In order to calculate the pH, we will first need to identify the corresponding acids and bases used in the given solutions. a) 1.0 M HI - This is a strong acid that dissociates completely in water: \[HI \rightarrow H^+ + I^-\] b) 0.050 M HNO3 - This is also a strong acid that dissociates completely in water: \[HNO_3\rightarrow H^+ + NO_3^-\] c) 1.0 M KOH - This is a strong base, which dissociates completely in water: \[KOH \rightarrow K^+ + OH^-\] d) 2.4 x 10^-5 M Mg(OH)2 - This is a weak base, dissociation equation shows that 2 moles of OH- are produced per molecule of Mg(OH)2, so that needs to be considered: \[Mg(OH)_2 \rightarrow Mg^{2+} + 2OH^-\]

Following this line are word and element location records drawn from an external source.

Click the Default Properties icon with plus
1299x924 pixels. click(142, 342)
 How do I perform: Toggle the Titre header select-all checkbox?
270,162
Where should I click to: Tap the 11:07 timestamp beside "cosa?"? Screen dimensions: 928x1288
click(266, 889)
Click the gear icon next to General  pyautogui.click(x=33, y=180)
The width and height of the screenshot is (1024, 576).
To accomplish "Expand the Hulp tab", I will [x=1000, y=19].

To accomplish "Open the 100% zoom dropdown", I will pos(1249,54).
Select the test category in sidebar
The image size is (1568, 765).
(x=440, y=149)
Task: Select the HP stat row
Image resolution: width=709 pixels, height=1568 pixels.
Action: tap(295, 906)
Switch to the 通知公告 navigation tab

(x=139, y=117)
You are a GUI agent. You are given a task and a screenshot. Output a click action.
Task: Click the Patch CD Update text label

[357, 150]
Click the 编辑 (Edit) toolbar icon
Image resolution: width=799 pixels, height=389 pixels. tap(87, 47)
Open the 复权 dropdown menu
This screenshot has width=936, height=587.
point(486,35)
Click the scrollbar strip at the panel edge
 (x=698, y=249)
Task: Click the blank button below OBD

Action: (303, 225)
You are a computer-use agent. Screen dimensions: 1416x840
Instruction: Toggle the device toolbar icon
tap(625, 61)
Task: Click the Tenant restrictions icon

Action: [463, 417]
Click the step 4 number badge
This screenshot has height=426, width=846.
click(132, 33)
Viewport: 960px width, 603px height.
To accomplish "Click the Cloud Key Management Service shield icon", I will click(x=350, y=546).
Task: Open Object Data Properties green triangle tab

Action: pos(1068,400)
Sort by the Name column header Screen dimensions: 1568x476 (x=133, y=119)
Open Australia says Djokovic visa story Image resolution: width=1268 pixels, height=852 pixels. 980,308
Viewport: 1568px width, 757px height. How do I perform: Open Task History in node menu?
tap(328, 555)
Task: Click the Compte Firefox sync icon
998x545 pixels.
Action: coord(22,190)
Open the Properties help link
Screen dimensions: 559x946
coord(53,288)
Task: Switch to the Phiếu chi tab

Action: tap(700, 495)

Using the dissociation equations, we can now determine the concentration of H+ or OH- ions present in each solution. a) 1.0 M HI -> [H+] = 1.0 M b) 0.050 M HNO3 -> [H+] = 0.050 M c) 1.0 M KOH -> [OH-] = 1.0 M d) 2.4 x 10^-5 M Mg(OH)2 -> [OH-] = (2.4 x 10^-5 M) * 2 = 4.8 x 10^-5 M

Now that we know the concentration of H+ or OH- ions in each solution, we can calculate pH or pOH using the following formulas: pH = -log[H+], pOH = -log[OH-], and the relationship between pH and pOH (pH + pOH = 14). a) 1.0 M HI -> pH = -log(1.0) = 0 b) 0.050 M HNO3 -> pH = -log(0.050) ≈ 1.3 c) 1.0 M KOH -> pOH = -log(1.0) = 0 -> pH = 14 - pOH = 14 d) 4.8 x 10^-5 M Mg(OH)2 -> pOH = -log(4.8 x 10^-5) ≈ 4.3 -> pH = 14 - pOH ≈ 9.7

Finally, we can summarize our pH results for each solution. a) The pH of 1.0 M HI is 0. b) The pH of 0.050 M HNO3 is 1.3. c) The pH of 1.0 M KOH is 14. d) The pH of 2.4 x 10^-5 M Mg(OH)2 is 9.7.